Reproduce the data below in full and to the letter, images excepted.

Pixel coordinate grounding data:
[Start of section]

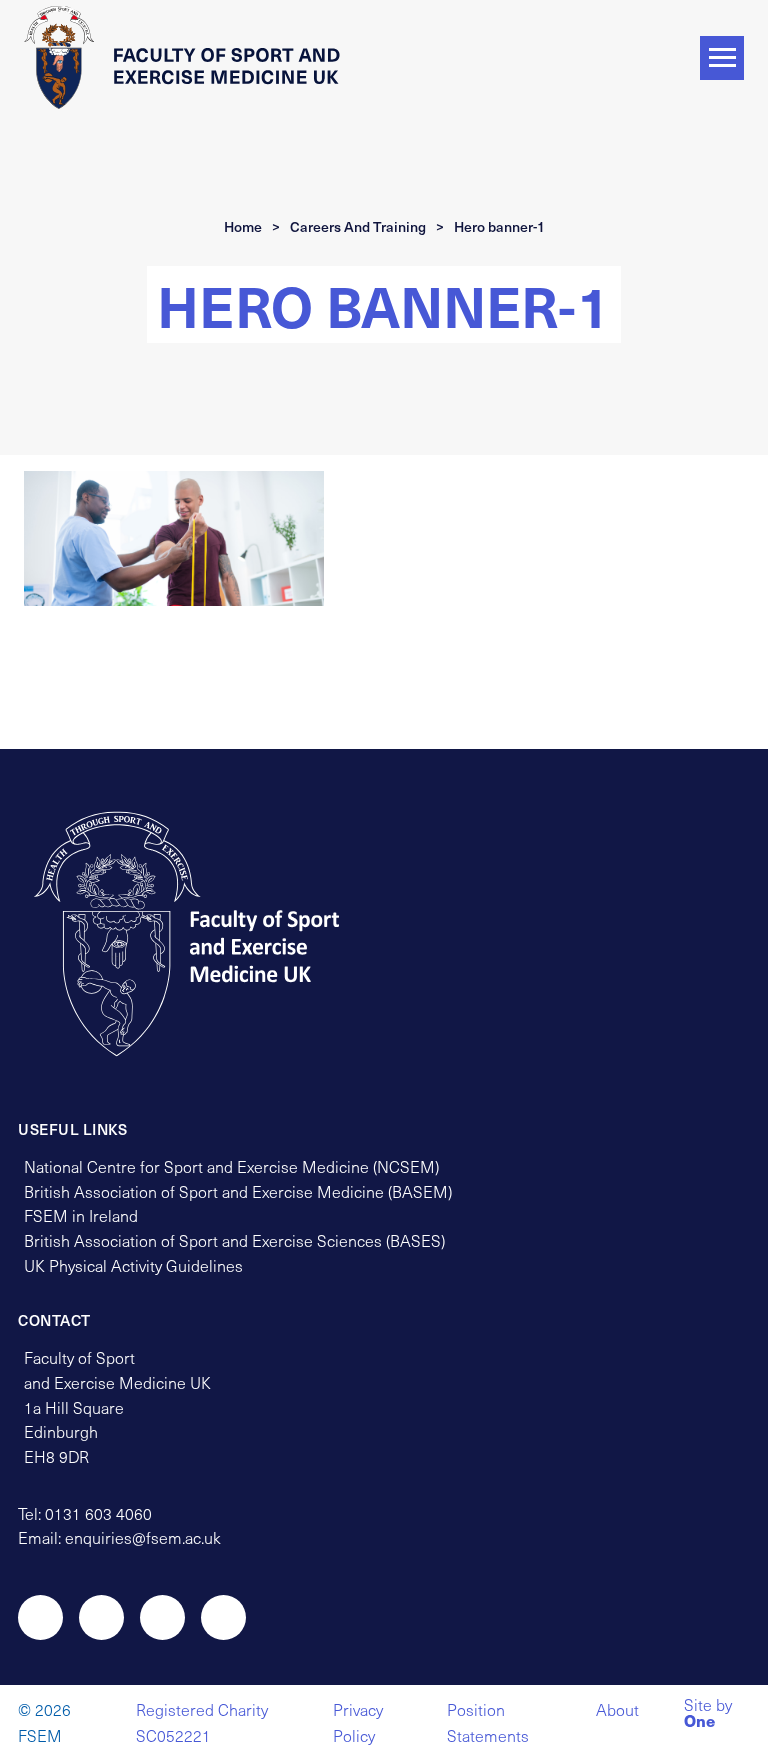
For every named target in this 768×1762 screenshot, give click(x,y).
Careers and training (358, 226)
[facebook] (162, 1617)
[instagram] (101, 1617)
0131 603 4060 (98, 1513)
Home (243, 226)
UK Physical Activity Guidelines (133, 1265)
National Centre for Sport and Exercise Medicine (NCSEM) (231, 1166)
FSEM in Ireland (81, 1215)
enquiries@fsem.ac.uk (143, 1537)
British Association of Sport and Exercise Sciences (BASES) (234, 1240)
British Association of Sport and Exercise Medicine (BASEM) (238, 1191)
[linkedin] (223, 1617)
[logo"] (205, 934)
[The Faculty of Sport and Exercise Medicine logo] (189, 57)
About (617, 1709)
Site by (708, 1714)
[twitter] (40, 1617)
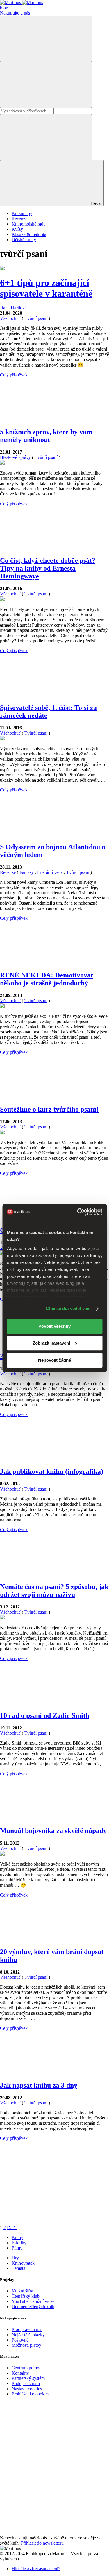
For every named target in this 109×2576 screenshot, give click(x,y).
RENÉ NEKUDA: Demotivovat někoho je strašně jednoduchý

[End of section]

# [EXERCISE RESULT]
For every named target in this 768×1762 screenshot, give click(x,y).
Careers and training (358, 226)
[facebook] (162, 1617)
[instagram] (101, 1617)
0131 603 4060 (98, 1513)
Home (243, 226)
UK Physical Activity Guidelines (133, 1265)
National Centre for Sport and Exercise Medicine (NCSEM) (231, 1166)
FSEM in Ireland (81, 1215)
enquiries@fsem.ac.uk (143, 1537)
British Association of Sport and Exercise Sciences (BASES) (234, 1240)
British Association of Sport and Exercise Medicine (BASEM) (238, 1191)
[linkedin] (223, 1617)
[logo"] (205, 934)
[The Faculty of Sport and Exercise Medicine logo] (189, 57)
About (617, 1709)
Site by (708, 1714)
[twitter] (40, 1617)
For every named target in this 109×2576 screenshot, give click(x,y).
RENÉ NEKUDA: Demotivovat někoho je strašně jednoduchý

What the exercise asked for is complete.